Every day, 4.2 million disabled users abandon their shopping carts because the websites they visit were built without them in mind. That number deserves a moment of stillness before we move on—not because it makes a compelling statistic, but because behind it are real people who wanted to buy something ordinary: a birthday gift, a new pair of shoes, a book. They couldn't. Not because of any limitation they carry, but because of choices made by designers and developers who never paused to ask who else might be in the room.

This is not primarily a compliance problem. It is a comprehension problem—and the distinction matters enormously.
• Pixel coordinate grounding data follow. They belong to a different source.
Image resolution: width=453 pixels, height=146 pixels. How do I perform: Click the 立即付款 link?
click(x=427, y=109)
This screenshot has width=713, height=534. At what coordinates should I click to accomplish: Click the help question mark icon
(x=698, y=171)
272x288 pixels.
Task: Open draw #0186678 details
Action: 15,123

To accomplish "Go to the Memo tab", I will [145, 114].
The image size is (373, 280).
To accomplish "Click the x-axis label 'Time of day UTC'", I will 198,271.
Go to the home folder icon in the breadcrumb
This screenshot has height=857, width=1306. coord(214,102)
The invisible walls that pass every automated test

Disabled consumers represent $13 trillion in global spending power. Yet research from WebAIM shows that 96.3% of home pages fail basic accessibility tests. The most common failures are not exotic edge cases: missing alt text on images, poor colour contrast, broken keyboard navigation, unlabelled form fields. These are foundational elements. They are also, crucially, invisible to sighted mouse users—which is precisely why they persist.

When developers think about accessibility, they often picture a compliance checklist or a legal requirement. When a blind user thinks about accessibility, they picture independence: the ability to complete a task that everyone else completes without thinking. Screen readers do not "see" a website. They parse semantic HTML to build a mental map of content—headings, landmarks, labels, structure. When that structure is absent or broken, the map cannot be drawn. The user is not slowed down; they are stopped entirely.
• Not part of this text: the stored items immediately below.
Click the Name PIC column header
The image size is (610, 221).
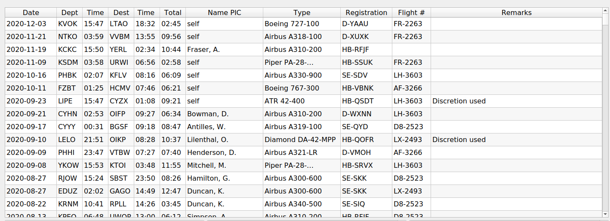[225, 13]
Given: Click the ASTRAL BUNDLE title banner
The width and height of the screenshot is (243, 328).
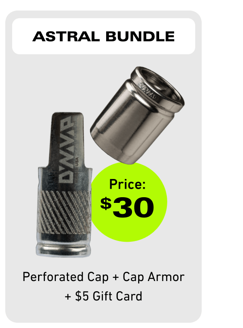Looking at the screenshot, I should click(104, 36).
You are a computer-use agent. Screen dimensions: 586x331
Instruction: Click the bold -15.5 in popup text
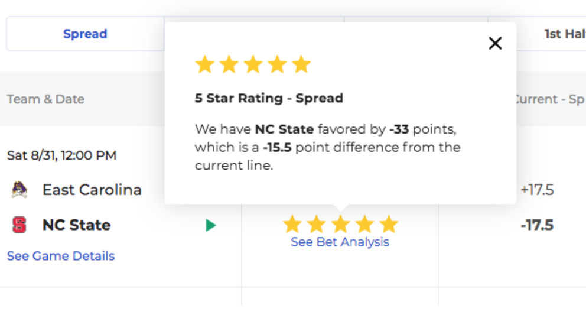coord(277,147)
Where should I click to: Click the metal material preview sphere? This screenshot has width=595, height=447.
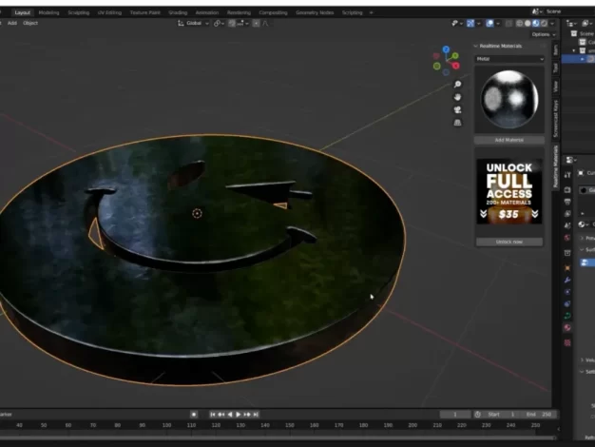[509, 99]
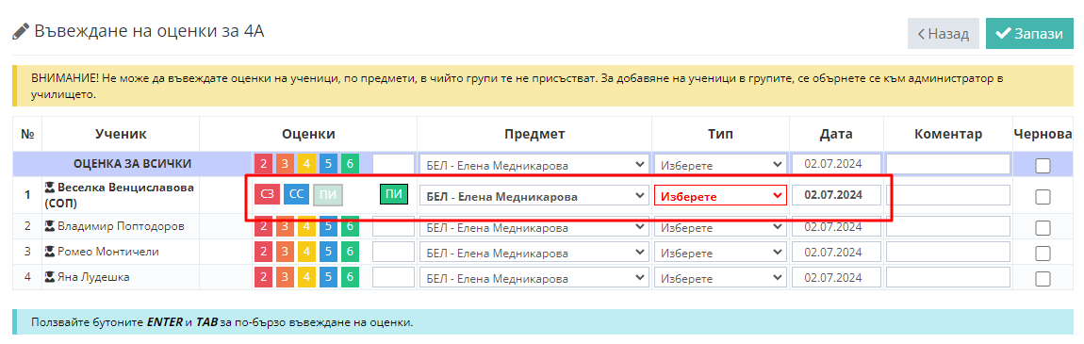The width and height of the screenshot is (1084, 344).
Task: Apply grade 4 in the ОЦЕНКА ЗА ВСИЧКИ row
Action: [307, 165]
Accessibility checkers can catch many of these failures before a site ever reaches a user. Accessibility Insights is one tool that makes this process approachable. But tools only work when the people using them understand why the underlying structure matters—not just that a rule requires it.

The 71% of disabled users who leave inaccessible websites immediately are not being difficult. They are responding rationally to an environment that has told them, through its design, that their presence was not anticipated.

What Hypatia sees in this

There is a philosophical framework that illuminates this situation more clearly than any usability audit: the Stoic concept of oikeiôsis, which roughly translates as "belonging" or "appropriate connection." The Stoics, and Marcus Aurelius in particular throughout the Meditations, returned again and again to a simple premise—that human beings are constitutively social, that we are built for participation in a shared world, and that the health of any community depends on whether its structures genuinely extend that invitation to everyone. Accessibility failures are not neutral oversights. They are, in the Stoic sense, a failure of oikeiôsis—a severing of appropriate connection.

This reveals something that most accessibility advice quietly steps around: the problem is not primarily technical. It is a failure of moral imagination at the design stage. The question "who will use this?" was either never asked, or asked too narrowly. A developer who has never used a screen reader, never navigated a site by keyboard alone, never experienced the disorientation of a page that announces nothing when a form fails—that developer does not lack skill. They lack the imaginative act of placing themselves inside a different experience.

This means the solution is not simply to retrofit alt text onto existing images or run an accessibility scanner before launch. Those actions matter, but they are downstream of something more fundamental: the cultivated habit of asking, at the beginning of every design decision, who is excluded by this choice?

For readers who live with disabilities and encounter these walls daily, this framing is important in a different way. The frustration you feel when a checkout process defeats your screen reader, or when a video has no captions, or when a form cannot be completed by keyboard—that frustration is not an overreaction. It is an accurate perception of something real. You are not failing to adapt to technology. Technology failed to account for you. The examined life, in the tradition Hypatia herself inhabited, requires that we see situations clearly rather than internalise fault that belongs elsewhere.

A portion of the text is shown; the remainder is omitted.